## Problem details
Each record that follows must be reproduced exactly.

+++ Material supplied +++

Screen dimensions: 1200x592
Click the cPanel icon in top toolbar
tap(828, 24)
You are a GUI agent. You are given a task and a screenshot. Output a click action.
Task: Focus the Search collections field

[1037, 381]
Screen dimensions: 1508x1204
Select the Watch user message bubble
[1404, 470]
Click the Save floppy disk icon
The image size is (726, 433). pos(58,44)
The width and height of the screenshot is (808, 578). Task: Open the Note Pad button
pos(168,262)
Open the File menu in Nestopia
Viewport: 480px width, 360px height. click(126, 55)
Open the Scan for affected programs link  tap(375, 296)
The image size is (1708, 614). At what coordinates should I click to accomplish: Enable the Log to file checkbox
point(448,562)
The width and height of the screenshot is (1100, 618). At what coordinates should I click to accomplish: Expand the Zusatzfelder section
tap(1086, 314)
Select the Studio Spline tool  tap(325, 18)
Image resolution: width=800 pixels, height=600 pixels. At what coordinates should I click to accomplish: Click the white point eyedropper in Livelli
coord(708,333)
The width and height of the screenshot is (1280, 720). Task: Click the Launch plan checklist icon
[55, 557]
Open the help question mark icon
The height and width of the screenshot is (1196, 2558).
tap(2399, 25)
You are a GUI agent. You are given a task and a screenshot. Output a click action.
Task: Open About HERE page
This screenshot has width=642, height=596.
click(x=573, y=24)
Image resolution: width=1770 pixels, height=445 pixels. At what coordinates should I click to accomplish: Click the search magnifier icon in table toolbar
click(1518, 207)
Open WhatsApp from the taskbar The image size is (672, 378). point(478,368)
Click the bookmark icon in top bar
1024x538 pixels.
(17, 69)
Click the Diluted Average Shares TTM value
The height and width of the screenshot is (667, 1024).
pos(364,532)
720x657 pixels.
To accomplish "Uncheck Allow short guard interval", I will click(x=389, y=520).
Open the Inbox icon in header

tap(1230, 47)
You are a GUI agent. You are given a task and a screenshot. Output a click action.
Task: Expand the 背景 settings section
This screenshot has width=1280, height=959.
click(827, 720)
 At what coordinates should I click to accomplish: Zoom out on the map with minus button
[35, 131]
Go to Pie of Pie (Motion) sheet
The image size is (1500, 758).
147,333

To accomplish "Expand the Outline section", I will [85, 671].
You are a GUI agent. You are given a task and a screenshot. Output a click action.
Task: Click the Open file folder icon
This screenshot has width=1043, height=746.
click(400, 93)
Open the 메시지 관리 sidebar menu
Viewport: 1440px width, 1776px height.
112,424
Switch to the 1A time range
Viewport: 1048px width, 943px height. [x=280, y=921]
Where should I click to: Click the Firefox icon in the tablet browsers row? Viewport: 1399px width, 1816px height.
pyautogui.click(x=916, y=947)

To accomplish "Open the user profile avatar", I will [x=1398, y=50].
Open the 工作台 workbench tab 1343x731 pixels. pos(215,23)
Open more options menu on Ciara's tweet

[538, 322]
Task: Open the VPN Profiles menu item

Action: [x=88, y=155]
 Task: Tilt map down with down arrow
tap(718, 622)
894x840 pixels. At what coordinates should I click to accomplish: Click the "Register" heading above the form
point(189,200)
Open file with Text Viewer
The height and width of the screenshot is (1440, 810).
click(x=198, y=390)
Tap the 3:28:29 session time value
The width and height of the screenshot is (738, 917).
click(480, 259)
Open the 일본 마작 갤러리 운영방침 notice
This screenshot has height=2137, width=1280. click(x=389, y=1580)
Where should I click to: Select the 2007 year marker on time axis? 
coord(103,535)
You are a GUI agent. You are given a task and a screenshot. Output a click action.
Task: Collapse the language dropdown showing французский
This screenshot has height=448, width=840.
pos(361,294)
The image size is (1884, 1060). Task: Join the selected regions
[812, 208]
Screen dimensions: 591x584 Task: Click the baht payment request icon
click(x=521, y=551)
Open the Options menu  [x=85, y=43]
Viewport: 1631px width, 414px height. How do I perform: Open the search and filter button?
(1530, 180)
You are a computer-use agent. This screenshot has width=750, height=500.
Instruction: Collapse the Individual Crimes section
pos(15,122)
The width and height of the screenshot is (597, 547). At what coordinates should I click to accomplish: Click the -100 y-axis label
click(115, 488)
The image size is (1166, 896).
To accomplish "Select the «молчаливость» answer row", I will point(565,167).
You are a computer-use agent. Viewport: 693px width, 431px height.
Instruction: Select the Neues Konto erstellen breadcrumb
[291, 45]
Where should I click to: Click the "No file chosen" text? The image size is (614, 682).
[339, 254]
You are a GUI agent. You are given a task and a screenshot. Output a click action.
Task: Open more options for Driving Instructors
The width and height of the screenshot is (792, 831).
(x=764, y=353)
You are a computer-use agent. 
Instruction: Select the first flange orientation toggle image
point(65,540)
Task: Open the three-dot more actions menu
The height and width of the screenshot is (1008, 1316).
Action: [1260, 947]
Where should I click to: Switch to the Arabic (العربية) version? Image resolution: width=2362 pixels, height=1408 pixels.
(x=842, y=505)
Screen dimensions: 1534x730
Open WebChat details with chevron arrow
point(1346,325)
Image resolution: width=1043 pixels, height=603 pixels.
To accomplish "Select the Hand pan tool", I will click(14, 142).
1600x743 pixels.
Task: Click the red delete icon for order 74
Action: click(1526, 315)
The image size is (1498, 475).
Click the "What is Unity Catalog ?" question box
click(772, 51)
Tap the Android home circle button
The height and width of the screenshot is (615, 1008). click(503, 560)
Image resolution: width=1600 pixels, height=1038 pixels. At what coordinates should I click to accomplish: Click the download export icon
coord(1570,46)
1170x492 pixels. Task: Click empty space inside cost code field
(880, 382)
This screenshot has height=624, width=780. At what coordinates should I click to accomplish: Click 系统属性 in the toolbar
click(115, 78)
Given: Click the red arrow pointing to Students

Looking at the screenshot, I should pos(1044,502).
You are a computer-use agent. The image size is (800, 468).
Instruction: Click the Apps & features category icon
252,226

+++

## Your solution
Screen dimensions: 1200x592
Click the cPanel icon in top toolbar
tap(828, 24)
You are a GUI agent. You are given a task and a screenshot. Output a click action.
Task: Focus the Search collections field

[1037, 381]
Screen dimensions: 1508x1204
Select the Watch user message bubble
[1404, 470]
Click the Save floppy disk icon
The image size is (726, 433). pos(58,44)
The width and height of the screenshot is (808, 578). Task: Open the Note Pad button
pos(168,262)
Open the File menu in Nestopia
Viewport: 480px width, 360px height. click(126, 55)
Open the Scan for affected programs link  tap(375, 296)
The image size is (1708, 614). At what coordinates should I click to accomplish: Enable the Log to file checkbox
point(448,562)
The width and height of the screenshot is (1100, 618). At what coordinates should I click to accomplish: Expand the Zusatzfelder section
tap(1086, 314)
Select the Studio Spline tool  tap(325, 18)
Image resolution: width=800 pixels, height=600 pixels. At what coordinates should I click to accomplish: Click the white point eyedropper in Livelli
coord(708,333)
The width and height of the screenshot is (1280, 720). Task: Click the Launch plan checklist icon
[55, 557]
Open the help question mark icon
The height and width of the screenshot is (1196, 2558).
tap(2399, 25)
You are a GUI agent. You are given a task and a screenshot. Output a click action.
Task: Open About HERE page
This screenshot has width=642, height=596.
click(x=573, y=24)
Image resolution: width=1770 pixels, height=445 pixels. At what coordinates should I click to accomplish: Click the search magnifier icon in table toolbar
click(1518, 207)
Open WhatsApp from the taskbar The image size is (672, 378). point(478,368)
Click the bookmark icon in top bar
1024x538 pixels.
(17, 69)
Click the Diluted Average Shares TTM value
The height and width of the screenshot is (667, 1024).
pos(364,532)
720x657 pixels.
To accomplish "Uncheck Allow short guard interval", I will click(x=389, y=520).
Open the Inbox icon in header

tap(1230, 47)
You are a GUI agent. You are given a task and a screenshot. Output a click action.
Task: Expand the 背景 settings section
This screenshot has width=1280, height=959.
click(827, 720)
 At what coordinates should I click to accomplish: Zoom out on the map with minus button
[35, 131]
Go to Pie of Pie (Motion) sheet
The image size is (1500, 758).
147,333

To accomplish "Expand the Outline section", I will [85, 671].
You are a GUI agent. You are given a task and a screenshot. Output a click action.
Task: Click the Open file folder icon
This screenshot has width=1043, height=746.
click(400, 93)
Open the 메시지 관리 sidebar menu
Viewport: 1440px width, 1776px height.
112,424
Switch to the 1A time range
Viewport: 1048px width, 943px height. [x=280, y=921]
Where should I click to: Click the Firefox icon in the tablet browsers row? Viewport: 1399px width, 1816px height.
pyautogui.click(x=916, y=947)

To accomplish "Open the user profile avatar", I will [x=1398, y=50].
Open the 工作台 workbench tab 1343x731 pixels. pos(215,23)
Open more options menu on Ciara's tweet

[538, 322]
Task: Open the VPN Profiles menu item

Action: [x=88, y=155]
 Task: Tilt map down with down arrow
tap(718, 622)
894x840 pixels. At what coordinates should I click to accomplish: Click the "Register" heading above the form
point(189,200)
Open file with Text Viewer
The height and width of the screenshot is (1440, 810).
click(x=198, y=390)
Tap the 3:28:29 session time value
The width and height of the screenshot is (738, 917).
click(480, 259)
Open the 일본 마작 갤러리 운영방침 notice
This screenshot has height=2137, width=1280. click(x=389, y=1580)
Where should I click to: Select the 2007 year marker on time axis? 
coord(103,535)
You are a GUI agent. You are given a task and a screenshot. Output a click action.
Task: Collapse the language dropdown showing французский
This screenshot has height=448, width=840.
pos(361,294)
The image size is (1884, 1060). Task: Join the selected regions
[812, 208]
Screen dimensions: 591x584 Task: Click the baht payment request icon
click(x=521, y=551)
Open the Options menu  [x=85, y=43]
Viewport: 1631px width, 414px height. How do I perform: Open the search and filter button?
(1530, 180)
You are a computer-use agent. This screenshot has width=750, height=500.
Instruction: Collapse the Individual Crimes section
pos(15,122)
The width and height of the screenshot is (597, 547). At what coordinates should I click to accomplish: Click the -100 y-axis label
click(115, 488)
The image size is (1166, 896).
To accomplish "Select the «молчаливость» answer row", I will point(565,167).
You are a computer-use agent. Viewport: 693px width, 431px height.
Instruction: Select the Neues Konto erstellen breadcrumb
[291, 45]
Where should I click to: Click the "No file chosen" text? The image size is (614, 682).
[339, 254]
You are a GUI agent. You are given a task and a screenshot. Output a click action.
Task: Open more options for Driving Instructors
The width and height of the screenshot is (792, 831).
(x=764, y=353)
You are a computer-use agent. 
Instruction: Select the first flange orientation toggle image
point(65,540)
Task: Open the three-dot more actions menu
The height and width of the screenshot is (1008, 1316).
Action: [1260, 947]
Where should I click to: Switch to the Arabic (العربية) version? Image resolution: width=2362 pixels, height=1408 pixels.
(x=842, y=505)
Screen dimensions: 1534x730
Open WebChat details with chevron arrow
point(1346,325)
Image resolution: width=1043 pixels, height=603 pixels.
To accomplish "Select the Hand pan tool", I will click(14, 142).
1600x743 pixels.
Task: Click the red delete icon for order 74
Action: click(1526, 315)
The image size is (1498, 475).
Click the "What is Unity Catalog ?" question box
click(772, 51)
Tap the Android home circle button
The height and width of the screenshot is (615, 1008). click(503, 560)
Image resolution: width=1600 pixels, height=1038 pixels. At what coordinates should I click to accomplish: Click the download export icon
coord(1570,46)
1170x492 pixels. Task: Click empty space inside cost code field
(880, 382)
This screenshot has height=624, width=780. At what coordinates should I click to accomplish: Click 系统属性 in the toolbar
click(115, 78)
Given: Click the red arrow pointing to Students

Looking at the screenshot, I should pos(1044,502).
You are a computer-use agent. The image size is (800, 468).
Instruction: Click the Apps & features category icon
252,226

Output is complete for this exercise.